OBBB also makes permanent a deduction of 40 percent of net CFC tested income and 33.34 percent of FDDEI for tax years beginning after December 31, 2025. This raises the effective tax rate on net CFC tested income and FDDEI to 14 percent from 13.125 percent under current law. Notably, this change moves the U.S. international tax regime into closer alignment with Pillar Two.
Finally, OBBB increases deemed paid foreign tax credits under Section 960 from 80 percent to 90 percent (and correspondingly disallows foreign tax credits on 10 percent of foreign taxes relating to distributions of previously taxed income derived from net CFC tested income), which applies to distributions made on or after June 28, 2025. This means that a larger portion of foreign taxes paid on foreign earnings will be eligible for a credit against U.S. taxes.

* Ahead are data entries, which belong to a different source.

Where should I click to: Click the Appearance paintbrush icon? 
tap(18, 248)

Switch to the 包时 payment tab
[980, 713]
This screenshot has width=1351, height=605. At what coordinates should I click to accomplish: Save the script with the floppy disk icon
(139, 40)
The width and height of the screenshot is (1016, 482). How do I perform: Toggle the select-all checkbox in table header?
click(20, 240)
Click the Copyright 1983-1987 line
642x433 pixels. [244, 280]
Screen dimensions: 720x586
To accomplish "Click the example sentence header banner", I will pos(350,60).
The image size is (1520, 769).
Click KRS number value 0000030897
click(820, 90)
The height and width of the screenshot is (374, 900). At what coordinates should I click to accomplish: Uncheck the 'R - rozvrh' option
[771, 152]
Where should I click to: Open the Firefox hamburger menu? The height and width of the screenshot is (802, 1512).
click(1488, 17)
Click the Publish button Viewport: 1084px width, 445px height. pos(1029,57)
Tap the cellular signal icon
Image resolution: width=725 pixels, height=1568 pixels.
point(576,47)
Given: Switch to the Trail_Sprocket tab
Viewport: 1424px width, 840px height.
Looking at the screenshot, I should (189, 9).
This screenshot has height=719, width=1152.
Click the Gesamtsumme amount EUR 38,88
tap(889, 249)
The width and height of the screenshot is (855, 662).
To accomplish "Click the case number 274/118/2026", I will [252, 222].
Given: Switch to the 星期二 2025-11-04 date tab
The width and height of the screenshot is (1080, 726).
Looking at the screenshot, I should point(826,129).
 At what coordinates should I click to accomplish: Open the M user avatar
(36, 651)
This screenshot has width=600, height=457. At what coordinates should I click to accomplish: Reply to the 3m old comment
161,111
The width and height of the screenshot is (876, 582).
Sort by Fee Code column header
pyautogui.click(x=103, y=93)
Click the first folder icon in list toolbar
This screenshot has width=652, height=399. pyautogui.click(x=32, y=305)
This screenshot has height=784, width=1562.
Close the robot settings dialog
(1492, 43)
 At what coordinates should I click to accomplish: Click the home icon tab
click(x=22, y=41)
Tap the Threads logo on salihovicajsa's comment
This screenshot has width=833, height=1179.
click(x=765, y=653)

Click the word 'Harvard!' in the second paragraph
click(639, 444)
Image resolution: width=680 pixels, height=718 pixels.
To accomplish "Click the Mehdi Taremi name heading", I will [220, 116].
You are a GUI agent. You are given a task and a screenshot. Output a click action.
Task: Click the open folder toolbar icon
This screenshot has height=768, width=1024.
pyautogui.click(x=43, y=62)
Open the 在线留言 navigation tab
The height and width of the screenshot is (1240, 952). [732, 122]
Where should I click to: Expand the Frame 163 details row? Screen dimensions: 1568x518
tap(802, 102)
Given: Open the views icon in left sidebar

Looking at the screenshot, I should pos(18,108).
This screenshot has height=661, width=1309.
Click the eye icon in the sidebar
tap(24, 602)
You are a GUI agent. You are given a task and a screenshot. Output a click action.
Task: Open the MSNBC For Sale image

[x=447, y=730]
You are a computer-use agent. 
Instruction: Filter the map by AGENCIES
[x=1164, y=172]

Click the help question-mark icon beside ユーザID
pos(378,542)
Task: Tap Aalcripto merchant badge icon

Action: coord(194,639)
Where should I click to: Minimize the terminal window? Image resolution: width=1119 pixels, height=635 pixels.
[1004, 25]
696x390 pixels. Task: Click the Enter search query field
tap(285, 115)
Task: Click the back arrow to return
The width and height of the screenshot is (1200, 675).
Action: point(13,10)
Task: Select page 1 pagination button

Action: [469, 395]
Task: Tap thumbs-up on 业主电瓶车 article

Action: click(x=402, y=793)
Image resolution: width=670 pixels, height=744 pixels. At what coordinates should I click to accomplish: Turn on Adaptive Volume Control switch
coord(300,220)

The base erosion anti-abuse tax (BEAT) applies to U.S. corporations with annual gross receipts exceeding $500 million who have made certain “base erosion payments” (i.e., deductible payments to related parties that exceed three percent of all deductible payments). OBBB permanently increases the BEAT rate on modified taxable income from 10 percent to 10.5 percent. This is higher than the 10.1 percent proposed by the House Bill but lower than the scheduled increase to 12.5 percent under prior law. This change is effective for tax years beginning on or after January 1, 2026.
Rob Sherrill and Jackie Au contributed to the preparation of this alert.
[1] Text - H.R.1 - 119th Congress (2025-2026): One Big Beautiful Bill Act, H.R.1, 119th Cong. (2025), https://www.congress.gov/bill/119th-congress/house-bill/1/text, as amended by the Amendment to Rules Committee Print 119-3.
[2] For prior coverage of the House Bill, see https://www.wsgr.com/en/insights/the-one-big-beautiful-bill-tax-provisions-impacting-domestic-and-multinational-businesses.html.
[3] An “eligible taxpayer” is defined as any taxpayer who is not a tax shelter and who meets the gross receipts test described in Section 448(c) for the first tax year beginning after December 31, 2024.
[4] The House Bill would have allowed a taxpayer over the income threshold approach to deduct the greater of i) a percentage of W-2 wages paid or ii) the QBI deduction reduced by 75 percent of the excess of taxable income over the threshold amount.